Jornalismo hediondo

G1 inova jornalismo 9-2-2014

Estagiário de advogado diz que ativista afirmou que homem que acendeu rojão era ligado ao deputado estadual Marcelo Freixo

O título fala por si só. É produto de duas empresas de jornalismo do maior conglomerado de mídia brasileiro: G1 e Fantástico. Tem quase 8.000 caracteres, mas nele não consta assinatura, como se fora uma nota de três linhas assinada por um estagiário.

Há de ser utilizado em qualquer curso que se preze de Redação Jornalística e de Técnica de Reportagem. Há de ser ensinado aos ávidos alunos de universidades que prometem prepará-los “para o mercado”. Afinal, nesse modelo que temos aí, cabe à universidade a nobre tarefa de formar os assassinos de reputações de amanhã.

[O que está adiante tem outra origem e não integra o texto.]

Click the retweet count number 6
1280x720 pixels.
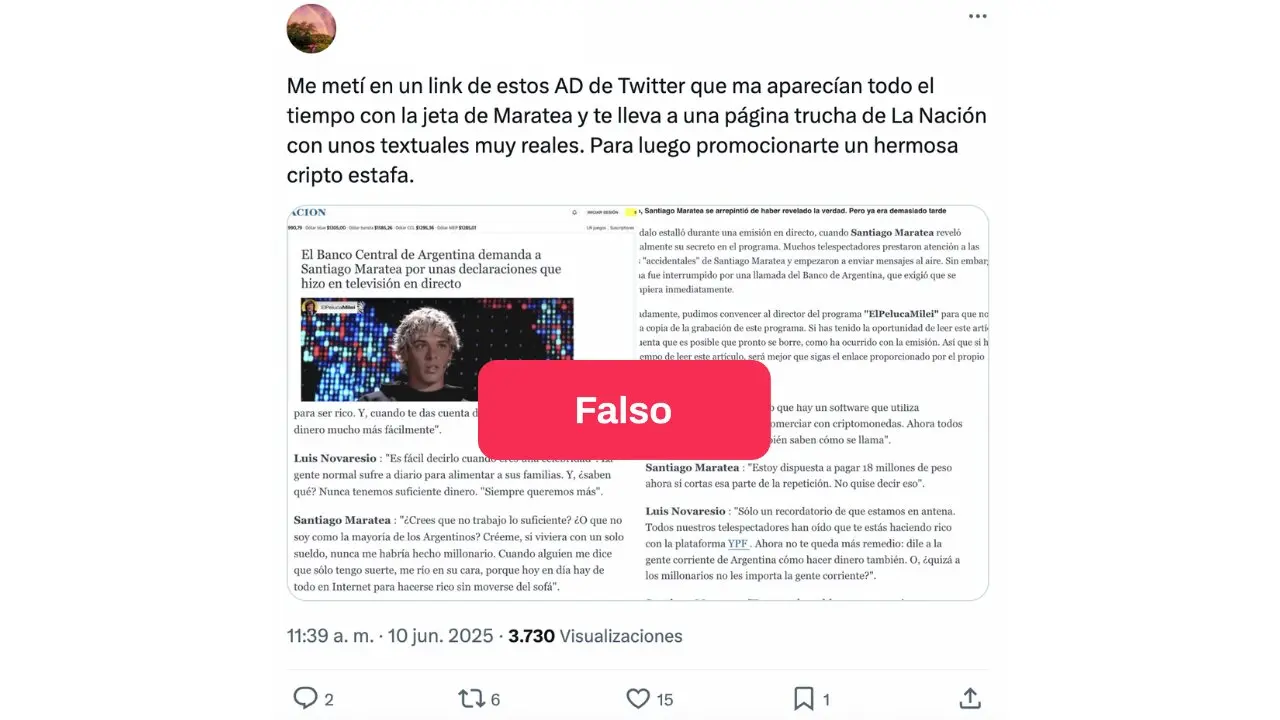point(496,699)
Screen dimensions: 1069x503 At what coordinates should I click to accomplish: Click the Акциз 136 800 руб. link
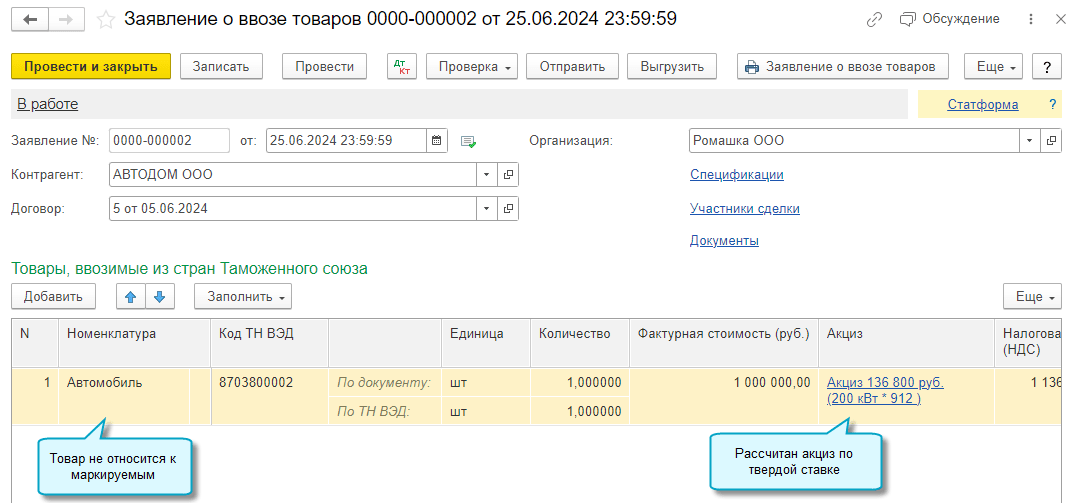[x=885, y=382]
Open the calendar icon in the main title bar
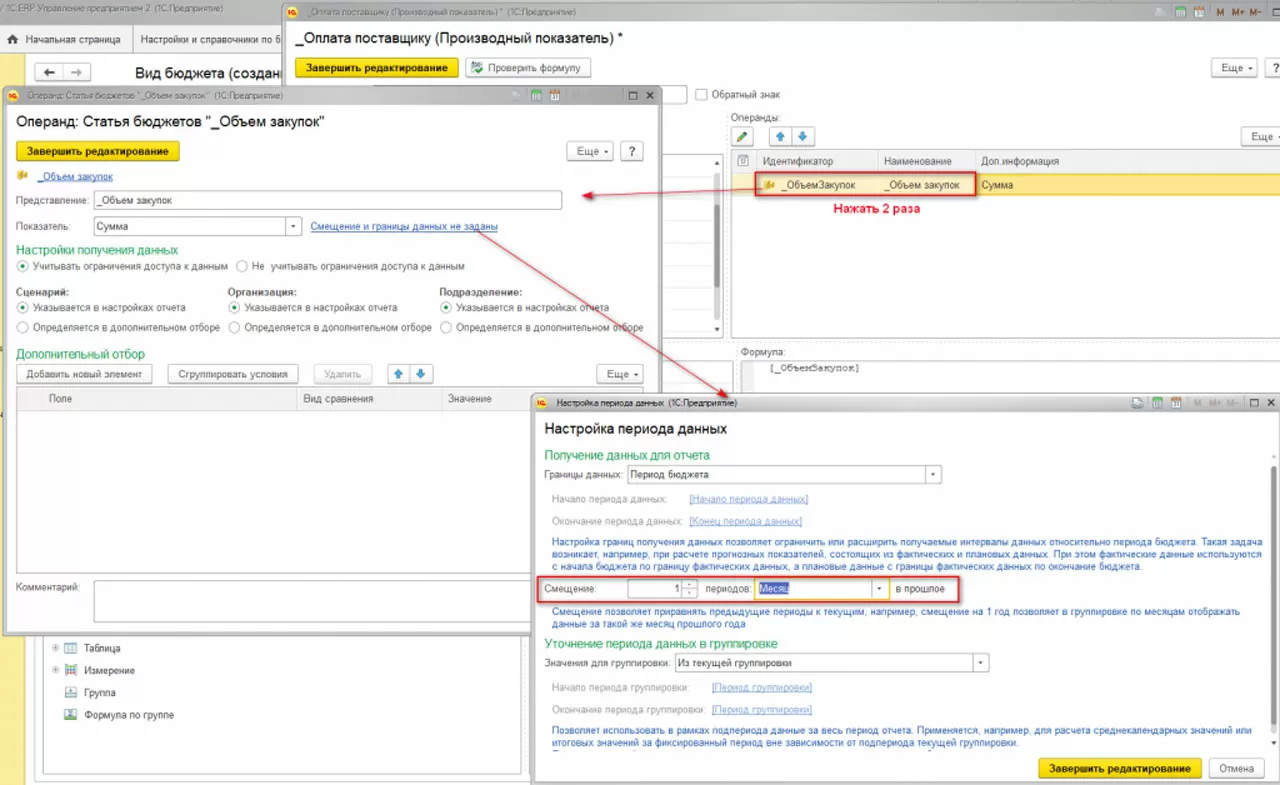This screenshot has height=785, width=1280. coord(1201,12)
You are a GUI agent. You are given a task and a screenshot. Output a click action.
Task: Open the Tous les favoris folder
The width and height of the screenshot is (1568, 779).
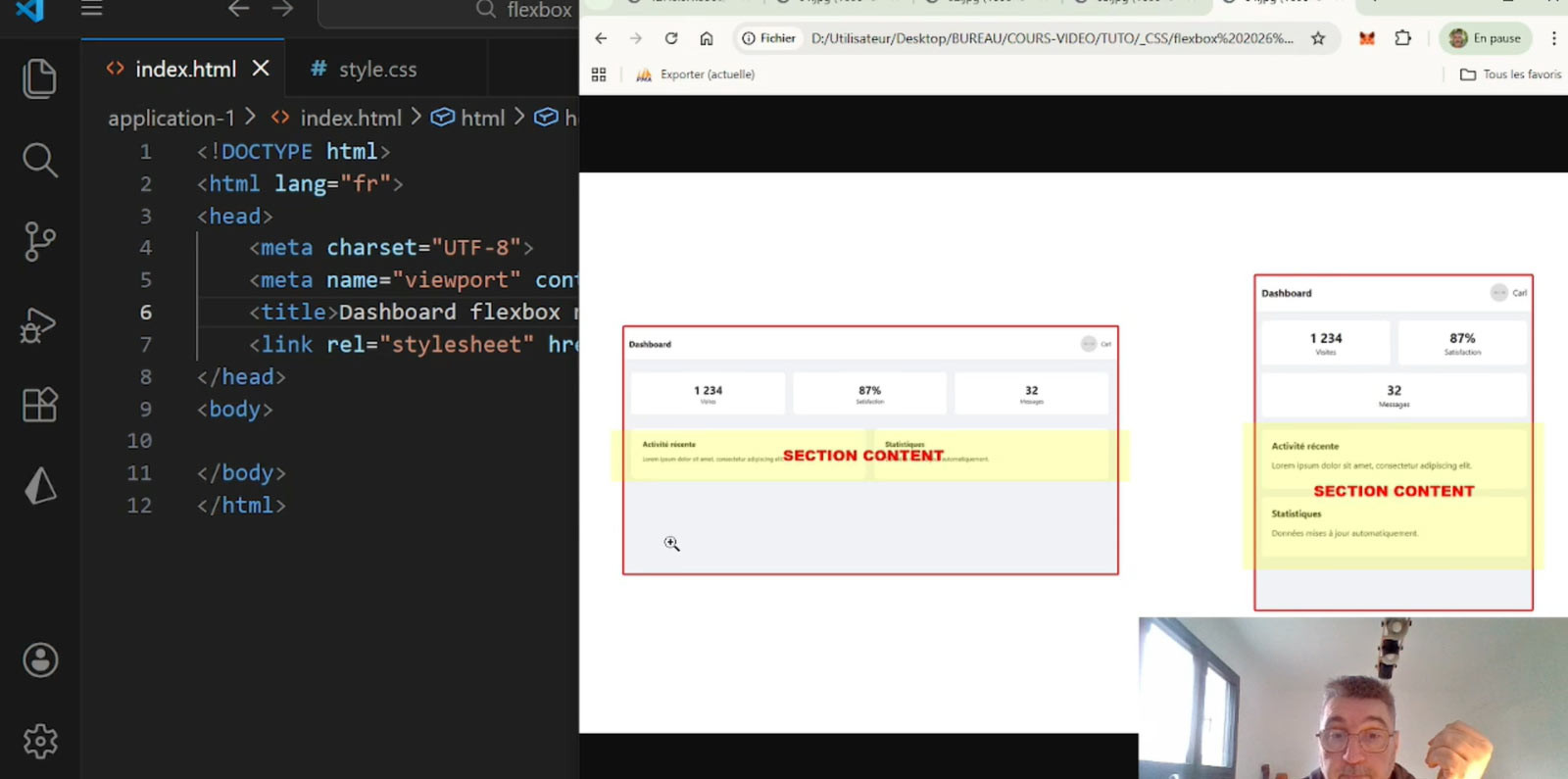[1510, 74]
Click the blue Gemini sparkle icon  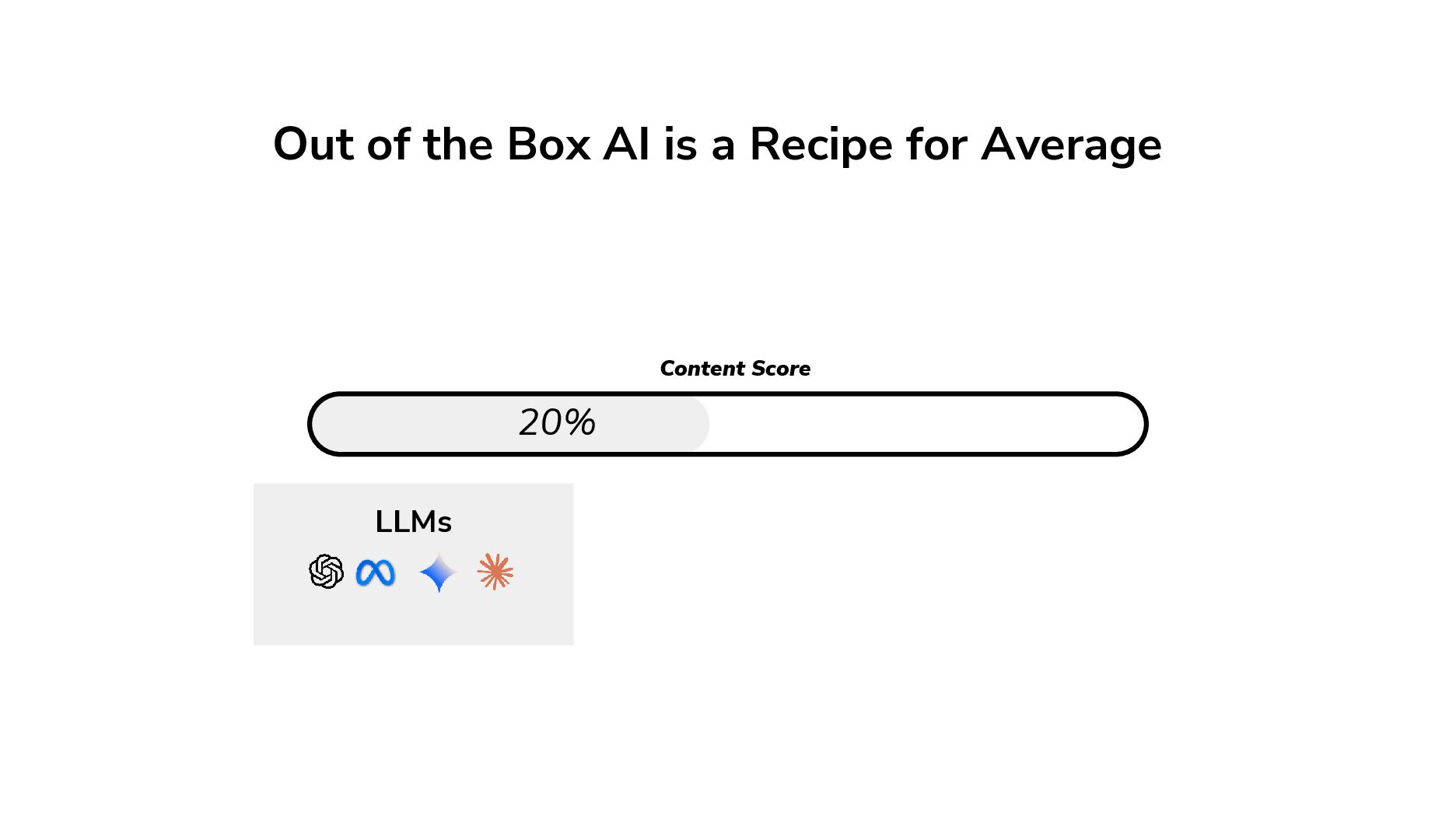[x=438, y=572]
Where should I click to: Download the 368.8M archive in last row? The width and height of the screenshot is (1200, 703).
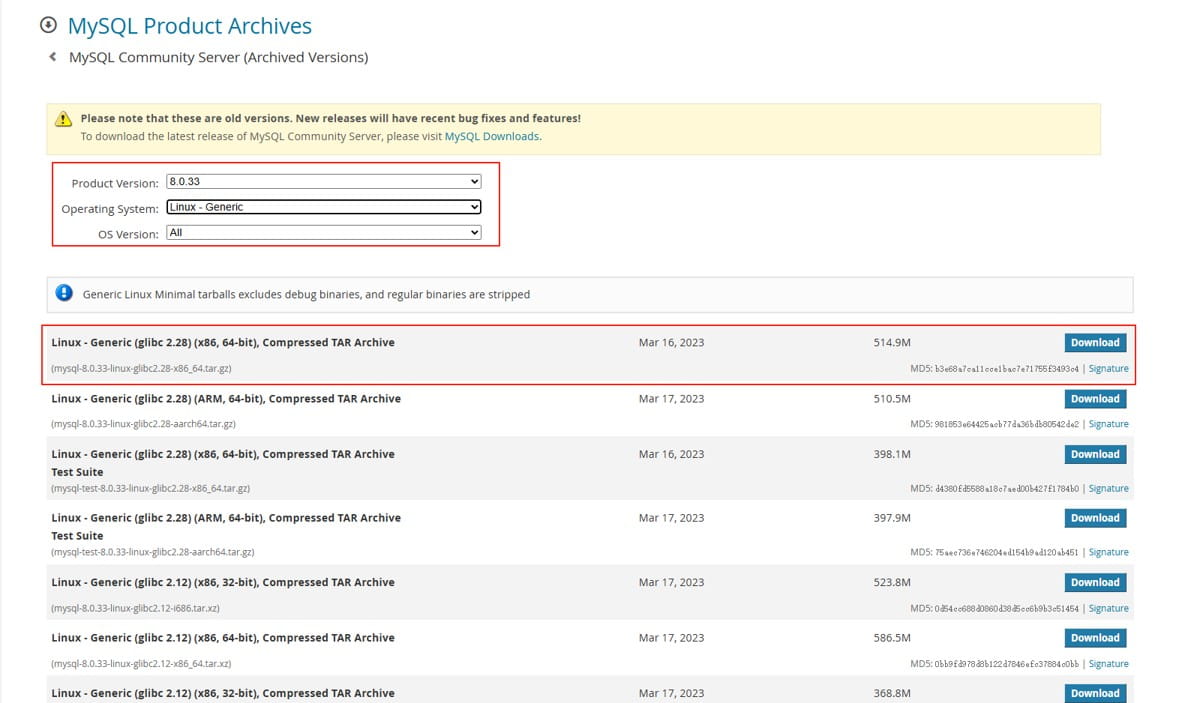click(x=1095, y=693)
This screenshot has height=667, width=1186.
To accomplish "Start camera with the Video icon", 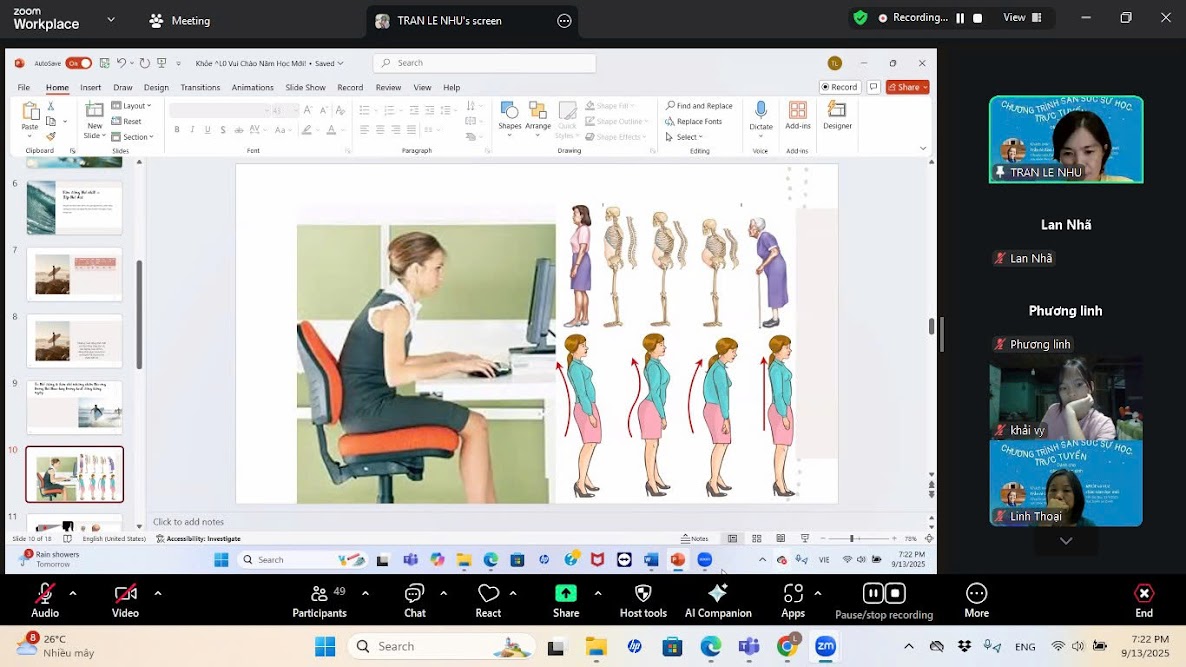I will click(125, 594).
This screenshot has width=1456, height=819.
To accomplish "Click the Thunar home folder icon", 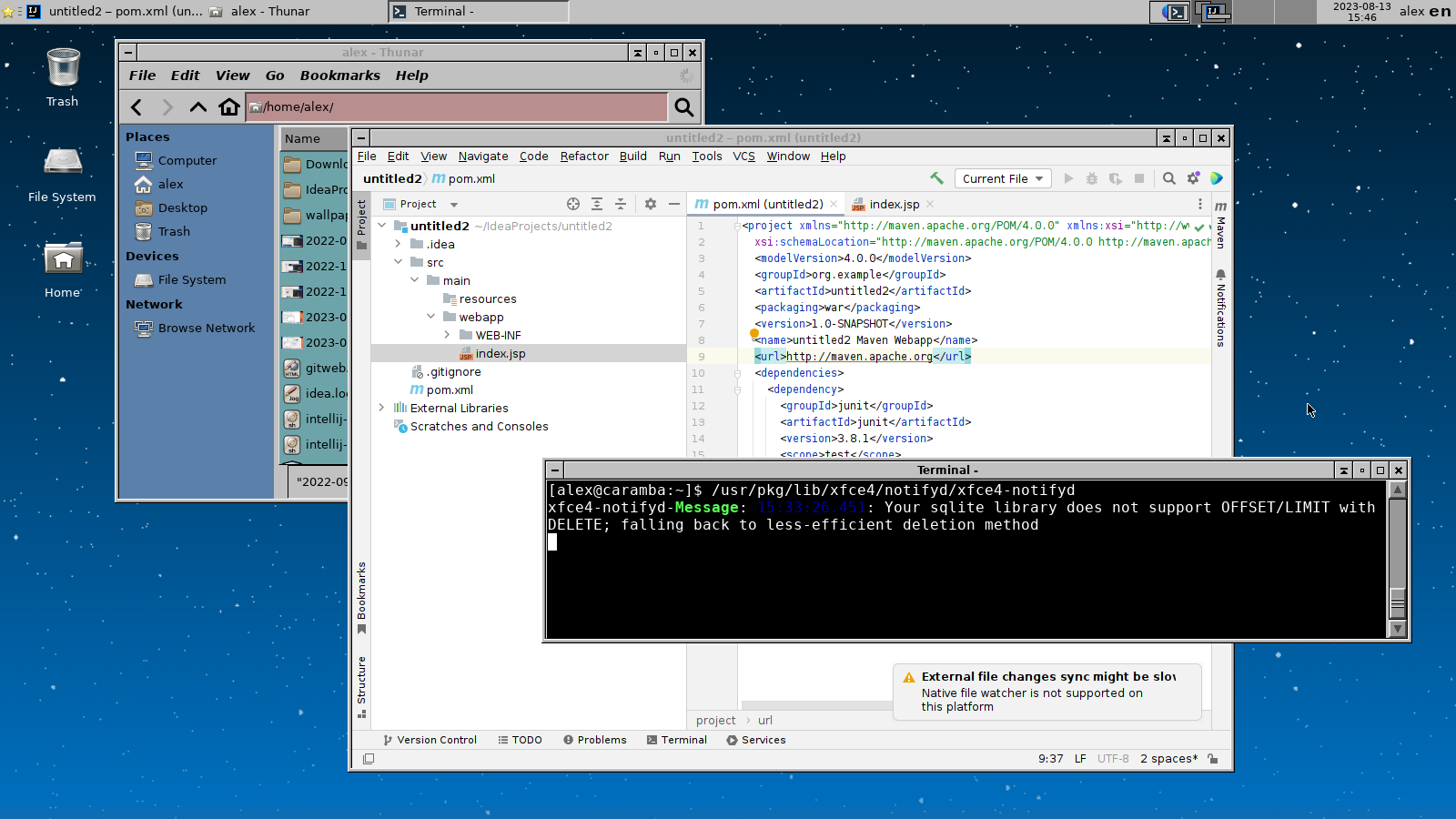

(Pérola cantada por Rodrigo Viellas.)

*  *  *

Hoje fui ver uma exposição – interessante, diga-se de passagem, sobre surfe e skate – no Museu de Arte do Rio. A instituição foi concebida e executada pela Fundação Roberto Marinho e pela Prefeitura do Rio. Tem patrocínio das Organizações Globo. O dinheiro que sai por uma mão rapidamente é apanhado pela outra. Público e privado entram na batedeira e rodam de uma mão para outra, em loop, tal como limões alçados por um menino num sinal.

Mas, segundo o jornalismo cometido pelas corporações de mídia, bandido é o Marcelo Freixo. Podemos dormir tranquilos.